Certainly, the latest figures from hotel benchmarking service The Bench suggest this might be the case. Their weekly figures point to a distinct downturn in the growth rate of average room rates at hotels in Greater London, when compared with the same period last year, since last Thursday's alert.
Of course, it's hard to detect trends this soon after a security alert: figures are bound to be skewed, for example, by guests extending stays owing to cancelled flights, or preferring to remain here rather than braving the airports. But one thing is for certain: this type of interruption can only be harmful for tourism and hospitality in the UK.

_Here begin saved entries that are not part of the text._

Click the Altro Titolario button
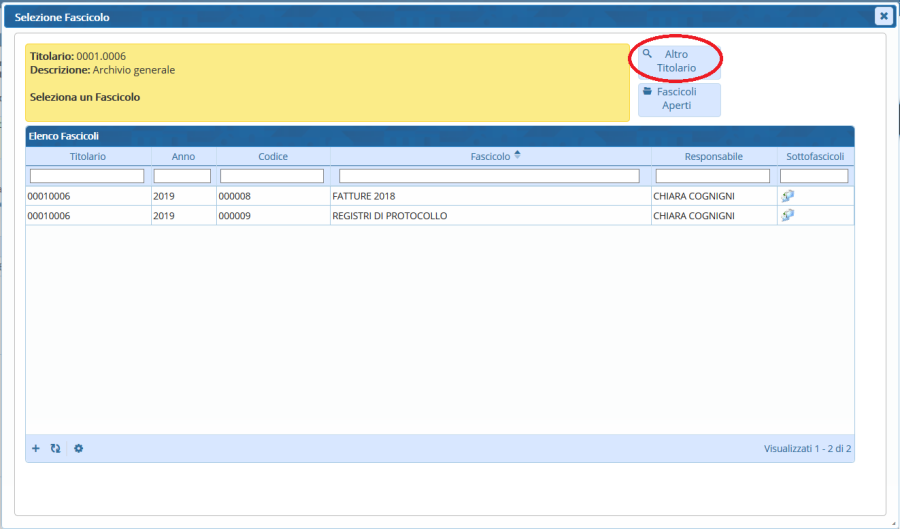The height and width of the screenshot is (529, 900). (x=678, y=61)
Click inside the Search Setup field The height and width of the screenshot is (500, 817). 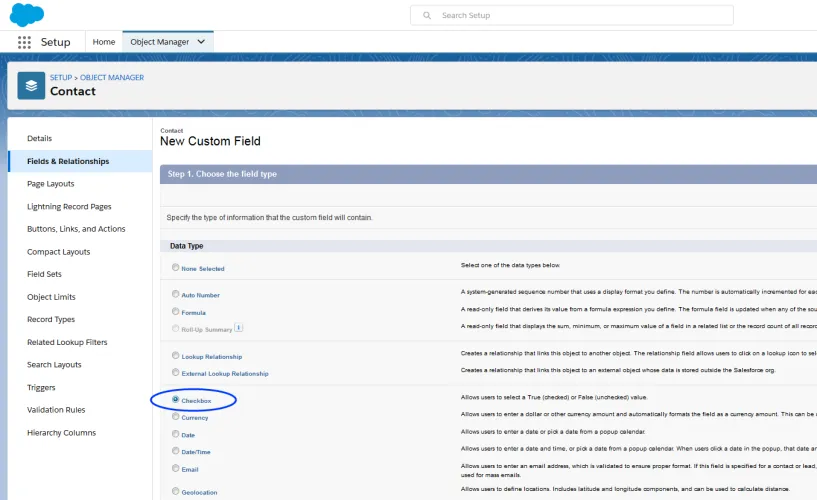click(572, 16)
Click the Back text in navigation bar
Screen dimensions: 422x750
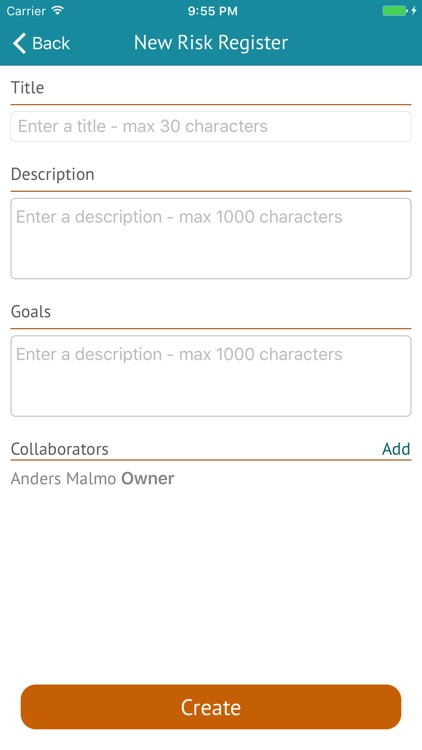[x=51, y=43]
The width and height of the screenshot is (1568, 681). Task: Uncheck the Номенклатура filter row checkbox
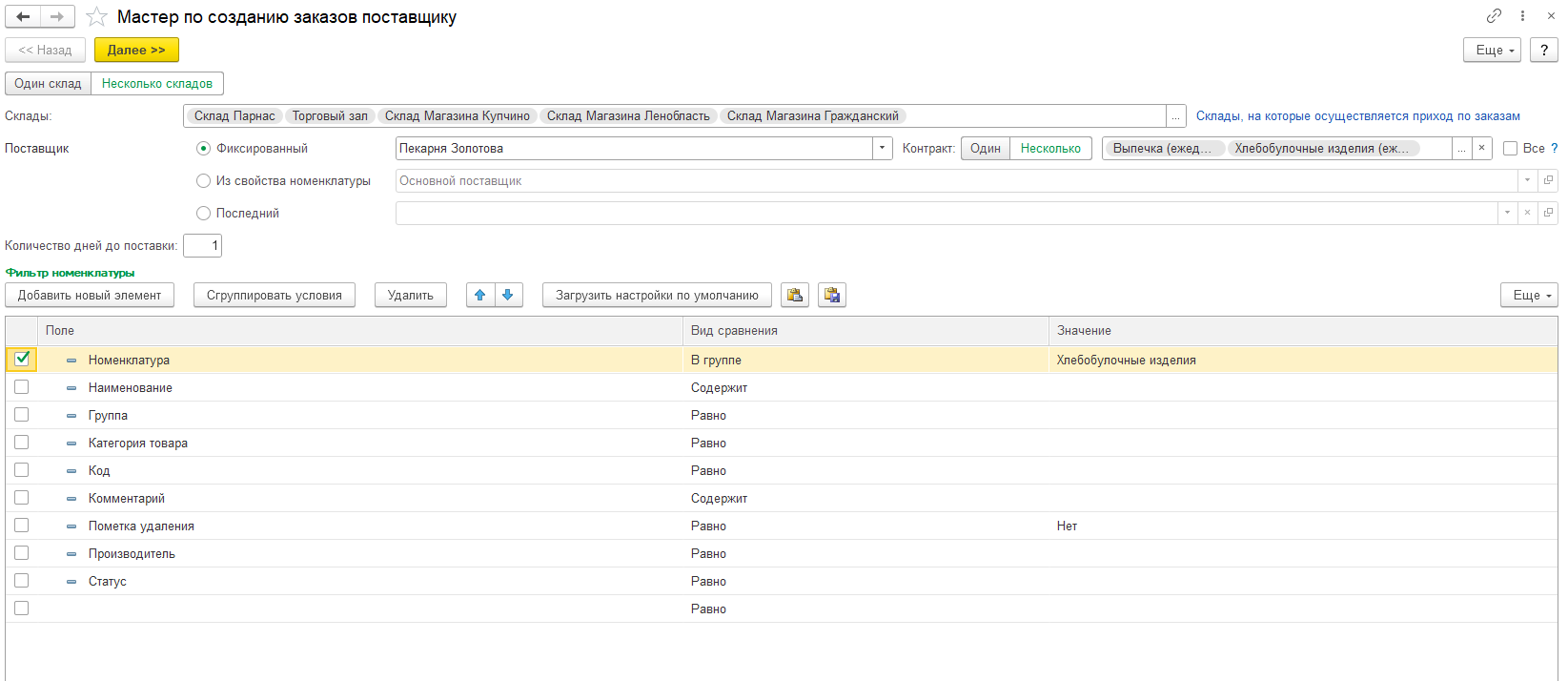pyautogui.click(x=22, y=360)
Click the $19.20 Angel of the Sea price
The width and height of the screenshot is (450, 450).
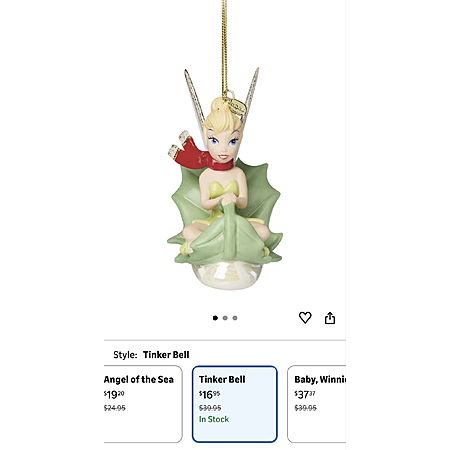point(114,395)
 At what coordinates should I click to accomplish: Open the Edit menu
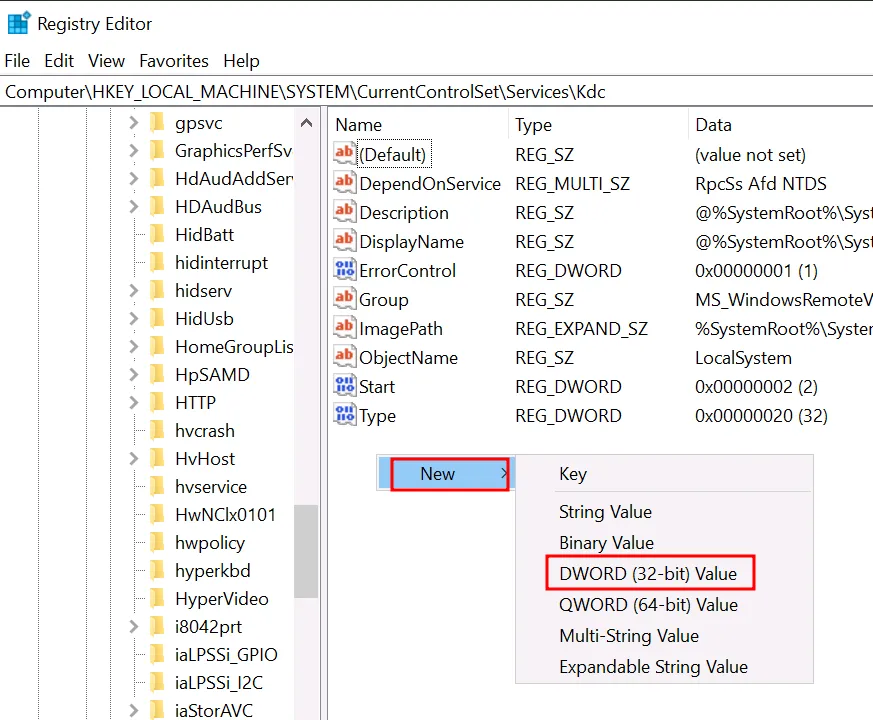pos(59,61)
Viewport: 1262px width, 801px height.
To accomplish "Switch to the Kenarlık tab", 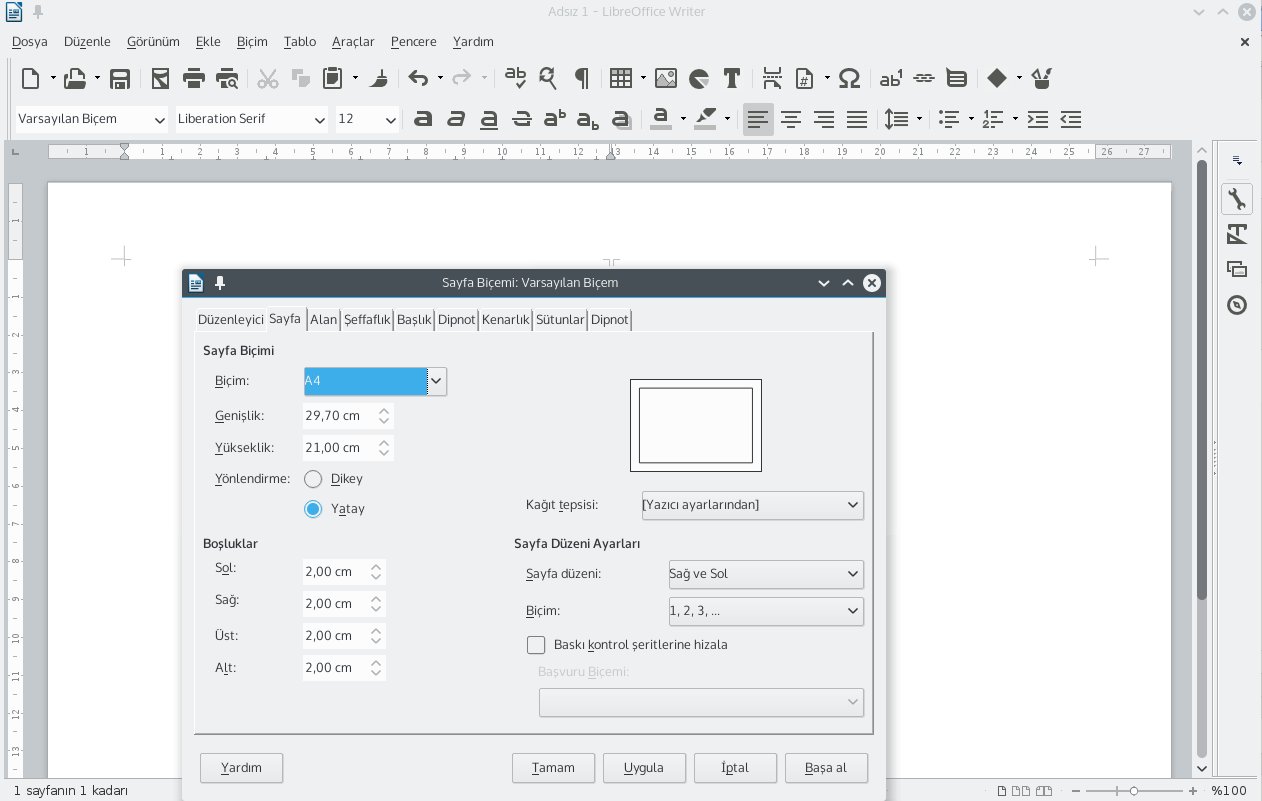I will point(505,320).
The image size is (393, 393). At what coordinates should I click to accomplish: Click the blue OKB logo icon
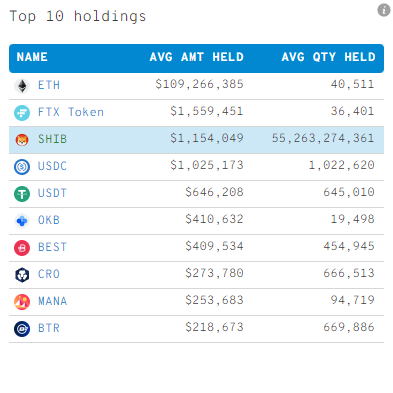(x=22, y=221)
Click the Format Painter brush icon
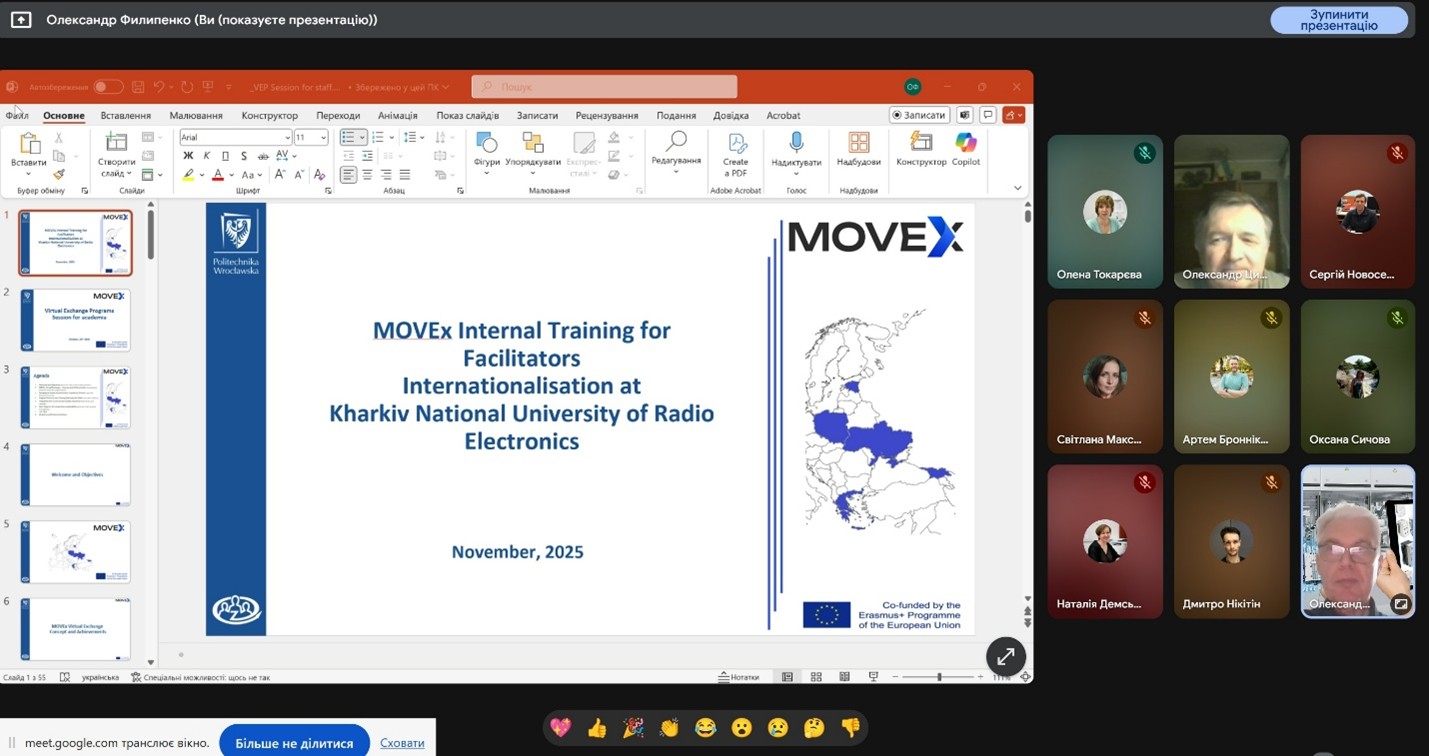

The hospitality industry is as fragile as it is currently buoyant. In a moment, a health scare such as foot-and-mouth, or a security issue such as the one that crippled Heathrow last week, can devastate it. And when hospitality suffers, a host of other business sectors - retailers, taxi firms, rail operators - suffer with it.
Given this fragility, it is essential that the Government does all it can to bolster our reputation overseas. It may not be able to rule out the possibility of fresh attacks upon us, but it can work hard to maintain the nation's profile as a leisure destination of choice. And it can take steps to ensure half-baked ideas such as a proposed bed tax aren't allowed to scupper the industry's progress.